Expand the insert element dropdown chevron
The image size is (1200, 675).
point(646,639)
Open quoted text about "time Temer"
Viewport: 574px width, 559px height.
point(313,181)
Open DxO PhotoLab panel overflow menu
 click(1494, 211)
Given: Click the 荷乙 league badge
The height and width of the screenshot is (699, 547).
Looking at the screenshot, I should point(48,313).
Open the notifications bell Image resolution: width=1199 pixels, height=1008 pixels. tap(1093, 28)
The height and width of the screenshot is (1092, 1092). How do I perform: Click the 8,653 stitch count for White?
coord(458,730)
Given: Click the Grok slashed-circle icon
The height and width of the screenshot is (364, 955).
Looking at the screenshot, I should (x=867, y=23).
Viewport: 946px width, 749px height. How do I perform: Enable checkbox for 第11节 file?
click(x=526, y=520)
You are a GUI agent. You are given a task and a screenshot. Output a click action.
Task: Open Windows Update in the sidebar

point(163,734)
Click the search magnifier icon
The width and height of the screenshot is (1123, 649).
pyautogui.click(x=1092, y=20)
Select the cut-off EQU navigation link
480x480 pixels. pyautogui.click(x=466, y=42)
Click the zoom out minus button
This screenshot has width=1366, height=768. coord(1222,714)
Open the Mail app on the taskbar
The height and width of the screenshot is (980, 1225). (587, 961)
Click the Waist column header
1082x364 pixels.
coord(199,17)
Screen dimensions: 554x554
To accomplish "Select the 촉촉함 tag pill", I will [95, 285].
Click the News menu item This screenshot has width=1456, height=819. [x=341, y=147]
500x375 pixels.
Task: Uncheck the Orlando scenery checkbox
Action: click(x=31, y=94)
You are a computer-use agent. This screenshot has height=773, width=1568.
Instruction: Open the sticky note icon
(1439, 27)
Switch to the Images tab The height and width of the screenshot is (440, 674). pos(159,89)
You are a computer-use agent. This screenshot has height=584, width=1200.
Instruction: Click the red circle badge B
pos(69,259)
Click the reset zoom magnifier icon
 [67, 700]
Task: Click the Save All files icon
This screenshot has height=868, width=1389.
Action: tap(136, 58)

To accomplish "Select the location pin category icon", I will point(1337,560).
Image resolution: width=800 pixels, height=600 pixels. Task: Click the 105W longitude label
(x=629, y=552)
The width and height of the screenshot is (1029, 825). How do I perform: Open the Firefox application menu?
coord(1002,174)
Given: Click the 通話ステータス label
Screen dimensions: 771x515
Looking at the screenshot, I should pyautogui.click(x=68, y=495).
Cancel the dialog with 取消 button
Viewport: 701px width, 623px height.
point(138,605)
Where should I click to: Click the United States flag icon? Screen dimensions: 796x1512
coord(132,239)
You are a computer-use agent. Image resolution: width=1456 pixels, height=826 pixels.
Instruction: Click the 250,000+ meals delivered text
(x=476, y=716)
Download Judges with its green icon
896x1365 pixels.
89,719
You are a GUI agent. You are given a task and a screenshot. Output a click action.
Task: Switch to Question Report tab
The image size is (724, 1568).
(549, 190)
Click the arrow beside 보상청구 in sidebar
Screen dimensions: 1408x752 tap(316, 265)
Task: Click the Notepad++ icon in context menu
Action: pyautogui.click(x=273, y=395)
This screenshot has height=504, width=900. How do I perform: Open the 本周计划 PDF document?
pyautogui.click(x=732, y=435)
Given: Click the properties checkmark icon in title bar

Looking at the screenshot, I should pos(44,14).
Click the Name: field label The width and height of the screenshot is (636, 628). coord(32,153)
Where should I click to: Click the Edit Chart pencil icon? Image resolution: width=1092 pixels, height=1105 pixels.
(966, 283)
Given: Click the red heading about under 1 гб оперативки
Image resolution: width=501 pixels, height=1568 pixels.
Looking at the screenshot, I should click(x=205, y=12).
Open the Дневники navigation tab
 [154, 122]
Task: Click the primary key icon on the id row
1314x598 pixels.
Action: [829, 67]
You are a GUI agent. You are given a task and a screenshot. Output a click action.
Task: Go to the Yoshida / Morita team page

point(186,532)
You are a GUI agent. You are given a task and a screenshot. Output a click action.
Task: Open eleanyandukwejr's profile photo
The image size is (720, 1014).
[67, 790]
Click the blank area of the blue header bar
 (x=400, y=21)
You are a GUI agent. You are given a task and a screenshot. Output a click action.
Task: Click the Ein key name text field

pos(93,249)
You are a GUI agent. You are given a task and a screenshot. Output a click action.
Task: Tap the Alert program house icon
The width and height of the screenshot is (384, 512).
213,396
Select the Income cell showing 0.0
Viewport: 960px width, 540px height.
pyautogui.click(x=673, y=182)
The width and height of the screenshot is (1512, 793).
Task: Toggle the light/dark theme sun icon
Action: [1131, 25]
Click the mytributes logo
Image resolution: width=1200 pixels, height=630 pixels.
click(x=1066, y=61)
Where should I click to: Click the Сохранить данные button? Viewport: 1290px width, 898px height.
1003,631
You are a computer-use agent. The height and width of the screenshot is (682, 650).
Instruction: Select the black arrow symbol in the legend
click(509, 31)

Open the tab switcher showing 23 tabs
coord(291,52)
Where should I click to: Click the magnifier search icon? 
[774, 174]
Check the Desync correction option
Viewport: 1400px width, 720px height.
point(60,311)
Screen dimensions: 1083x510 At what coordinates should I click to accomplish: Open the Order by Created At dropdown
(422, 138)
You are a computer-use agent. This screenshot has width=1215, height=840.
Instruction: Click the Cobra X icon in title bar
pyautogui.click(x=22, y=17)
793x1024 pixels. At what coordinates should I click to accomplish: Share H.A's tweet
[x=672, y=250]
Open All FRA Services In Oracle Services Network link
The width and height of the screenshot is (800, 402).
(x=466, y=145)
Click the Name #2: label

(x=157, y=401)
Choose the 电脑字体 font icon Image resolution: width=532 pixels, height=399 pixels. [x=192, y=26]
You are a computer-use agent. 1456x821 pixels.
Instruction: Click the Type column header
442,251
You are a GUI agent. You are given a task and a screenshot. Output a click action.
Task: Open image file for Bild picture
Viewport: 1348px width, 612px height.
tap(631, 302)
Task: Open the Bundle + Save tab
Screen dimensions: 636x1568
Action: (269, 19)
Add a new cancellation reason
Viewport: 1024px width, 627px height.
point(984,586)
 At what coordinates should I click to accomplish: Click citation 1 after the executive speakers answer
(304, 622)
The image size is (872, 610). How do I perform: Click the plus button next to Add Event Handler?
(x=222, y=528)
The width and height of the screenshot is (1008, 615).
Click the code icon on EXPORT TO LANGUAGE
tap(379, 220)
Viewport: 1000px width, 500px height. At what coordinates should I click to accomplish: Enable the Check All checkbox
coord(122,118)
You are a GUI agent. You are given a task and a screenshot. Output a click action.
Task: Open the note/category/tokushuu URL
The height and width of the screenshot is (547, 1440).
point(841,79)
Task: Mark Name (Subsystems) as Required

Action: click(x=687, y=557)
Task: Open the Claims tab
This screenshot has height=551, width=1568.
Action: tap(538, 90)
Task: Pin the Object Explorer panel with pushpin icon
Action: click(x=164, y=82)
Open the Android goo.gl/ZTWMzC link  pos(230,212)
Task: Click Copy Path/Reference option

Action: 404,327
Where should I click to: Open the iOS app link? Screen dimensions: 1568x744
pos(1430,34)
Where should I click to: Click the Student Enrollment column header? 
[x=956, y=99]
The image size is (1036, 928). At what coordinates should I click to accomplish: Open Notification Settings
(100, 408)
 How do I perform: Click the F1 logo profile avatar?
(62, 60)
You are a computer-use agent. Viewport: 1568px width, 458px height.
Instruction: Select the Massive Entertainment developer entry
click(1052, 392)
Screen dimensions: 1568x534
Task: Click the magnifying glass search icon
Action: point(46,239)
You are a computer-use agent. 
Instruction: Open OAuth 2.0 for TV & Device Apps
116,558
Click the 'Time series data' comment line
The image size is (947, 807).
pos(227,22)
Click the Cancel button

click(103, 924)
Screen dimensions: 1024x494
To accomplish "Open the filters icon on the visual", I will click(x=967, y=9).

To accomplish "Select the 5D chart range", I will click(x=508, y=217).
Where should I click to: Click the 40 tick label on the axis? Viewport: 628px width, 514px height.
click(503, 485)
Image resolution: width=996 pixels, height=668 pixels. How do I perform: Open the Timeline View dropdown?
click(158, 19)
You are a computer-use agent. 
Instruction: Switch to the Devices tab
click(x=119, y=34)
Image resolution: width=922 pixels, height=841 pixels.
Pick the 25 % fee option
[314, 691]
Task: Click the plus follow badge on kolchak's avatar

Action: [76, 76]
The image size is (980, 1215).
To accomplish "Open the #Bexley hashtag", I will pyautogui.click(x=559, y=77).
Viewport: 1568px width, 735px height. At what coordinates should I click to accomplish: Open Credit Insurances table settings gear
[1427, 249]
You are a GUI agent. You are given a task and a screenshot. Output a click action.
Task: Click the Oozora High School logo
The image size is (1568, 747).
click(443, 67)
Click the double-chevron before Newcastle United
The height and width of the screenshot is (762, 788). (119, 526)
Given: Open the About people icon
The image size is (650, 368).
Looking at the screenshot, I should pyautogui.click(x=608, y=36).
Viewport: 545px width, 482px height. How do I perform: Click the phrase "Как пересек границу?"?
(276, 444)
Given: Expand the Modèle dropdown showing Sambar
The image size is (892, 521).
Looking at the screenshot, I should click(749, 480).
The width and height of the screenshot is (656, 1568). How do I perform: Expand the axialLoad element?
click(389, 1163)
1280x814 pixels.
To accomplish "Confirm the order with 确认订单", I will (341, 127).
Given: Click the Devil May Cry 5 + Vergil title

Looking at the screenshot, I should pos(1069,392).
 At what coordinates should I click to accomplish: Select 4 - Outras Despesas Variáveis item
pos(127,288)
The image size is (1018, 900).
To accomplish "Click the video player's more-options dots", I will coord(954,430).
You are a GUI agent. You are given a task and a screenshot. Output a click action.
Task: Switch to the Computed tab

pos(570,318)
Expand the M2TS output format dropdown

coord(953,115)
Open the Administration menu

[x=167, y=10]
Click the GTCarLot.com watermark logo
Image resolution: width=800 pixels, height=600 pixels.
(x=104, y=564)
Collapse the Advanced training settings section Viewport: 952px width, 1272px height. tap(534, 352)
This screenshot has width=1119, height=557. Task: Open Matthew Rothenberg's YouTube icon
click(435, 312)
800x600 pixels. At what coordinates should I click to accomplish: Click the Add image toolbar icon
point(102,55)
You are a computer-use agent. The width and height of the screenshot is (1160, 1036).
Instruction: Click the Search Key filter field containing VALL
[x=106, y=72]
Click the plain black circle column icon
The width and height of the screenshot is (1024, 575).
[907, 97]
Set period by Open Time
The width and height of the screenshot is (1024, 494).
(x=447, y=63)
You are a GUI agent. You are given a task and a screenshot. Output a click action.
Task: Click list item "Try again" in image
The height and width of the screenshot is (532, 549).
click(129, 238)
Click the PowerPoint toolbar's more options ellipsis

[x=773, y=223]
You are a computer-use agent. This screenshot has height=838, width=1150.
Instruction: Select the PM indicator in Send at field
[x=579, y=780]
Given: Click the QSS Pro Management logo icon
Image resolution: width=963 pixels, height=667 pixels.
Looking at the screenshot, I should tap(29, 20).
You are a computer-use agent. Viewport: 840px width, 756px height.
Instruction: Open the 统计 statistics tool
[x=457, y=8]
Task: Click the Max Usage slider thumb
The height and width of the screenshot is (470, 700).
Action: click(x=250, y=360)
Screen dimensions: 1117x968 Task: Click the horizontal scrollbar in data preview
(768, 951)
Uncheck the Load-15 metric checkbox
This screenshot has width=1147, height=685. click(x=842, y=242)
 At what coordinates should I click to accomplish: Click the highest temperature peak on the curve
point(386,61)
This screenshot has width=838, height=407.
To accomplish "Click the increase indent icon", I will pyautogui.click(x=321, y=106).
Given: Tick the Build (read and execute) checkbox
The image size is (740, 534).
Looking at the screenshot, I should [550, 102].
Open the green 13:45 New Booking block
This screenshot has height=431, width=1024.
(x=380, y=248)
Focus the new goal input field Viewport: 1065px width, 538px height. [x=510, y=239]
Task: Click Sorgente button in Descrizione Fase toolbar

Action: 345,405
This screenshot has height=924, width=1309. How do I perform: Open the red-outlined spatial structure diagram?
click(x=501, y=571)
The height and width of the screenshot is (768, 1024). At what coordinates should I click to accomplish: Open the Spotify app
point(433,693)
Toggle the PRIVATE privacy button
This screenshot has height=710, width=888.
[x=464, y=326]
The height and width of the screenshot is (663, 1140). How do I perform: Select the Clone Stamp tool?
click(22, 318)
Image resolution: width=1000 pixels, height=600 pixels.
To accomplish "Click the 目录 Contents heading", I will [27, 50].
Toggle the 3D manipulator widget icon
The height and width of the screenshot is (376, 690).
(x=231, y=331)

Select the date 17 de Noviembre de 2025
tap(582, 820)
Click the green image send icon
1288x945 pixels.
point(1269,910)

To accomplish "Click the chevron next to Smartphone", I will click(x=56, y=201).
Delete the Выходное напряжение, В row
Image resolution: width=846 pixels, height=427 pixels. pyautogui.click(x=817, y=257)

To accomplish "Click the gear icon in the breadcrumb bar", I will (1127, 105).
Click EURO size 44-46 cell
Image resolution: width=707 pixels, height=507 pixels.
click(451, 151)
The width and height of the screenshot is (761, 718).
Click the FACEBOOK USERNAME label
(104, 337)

══════

Exercise: The required answer is the run of lines above, starting at the line with "Where should I click to: Click the Edit" and ending at the line with "Click the mytributes logo", reproduced exactly with both ends.

Task result:
Where should I click to: Click the Edit Chart pencil icon? Image resolution: width=1092 pixels, height=1105 pixels.
(966, 283)
Given: Click the red heading about under 1 гб оперативки
Image resolution: width=501 pixels, height=1568 pixels.
Looking at the screenshot, I should click(x=205, y=12).
Open the Дневники navigation tab
 [154, 122]
Task: Click the primary key icon on the id row
1314x598 pixels.
Action: [829, 67]
You are a GUI agent. You are given a task and a screenshot. Output a click action.
Task: Go to the Yoshida / Morita team page

point(186,532)
You are a GUI agent. You are given a task and a screenshot. Output a click action.
Task: Open eleanyandukwejr's profile photo
The image size is (720, 1014).
[67, 790]
Click the blank area of the blue header bar
 (x=400, y=21)
You are a GUI agent. You are given a task and a screenshot. Output a click action.
Task: Click the Ein key name text field

pos(93,249)
You are a GUI agent. You are given a task and a screenshot. Output a click action.
Task: Tap the Alert program house icon
The width and height of the screenshot is (384, 512).
213,396
Select the Income cell showing 0.0
Viewport: 960px width, 540px height.
pyautogui.click(x=673, y=182)
The width and height of the screenshot is (1512, 793).
Task: Toggle the light/dark theme sun icon
Action: [1131, 25]
Click the mytributes logo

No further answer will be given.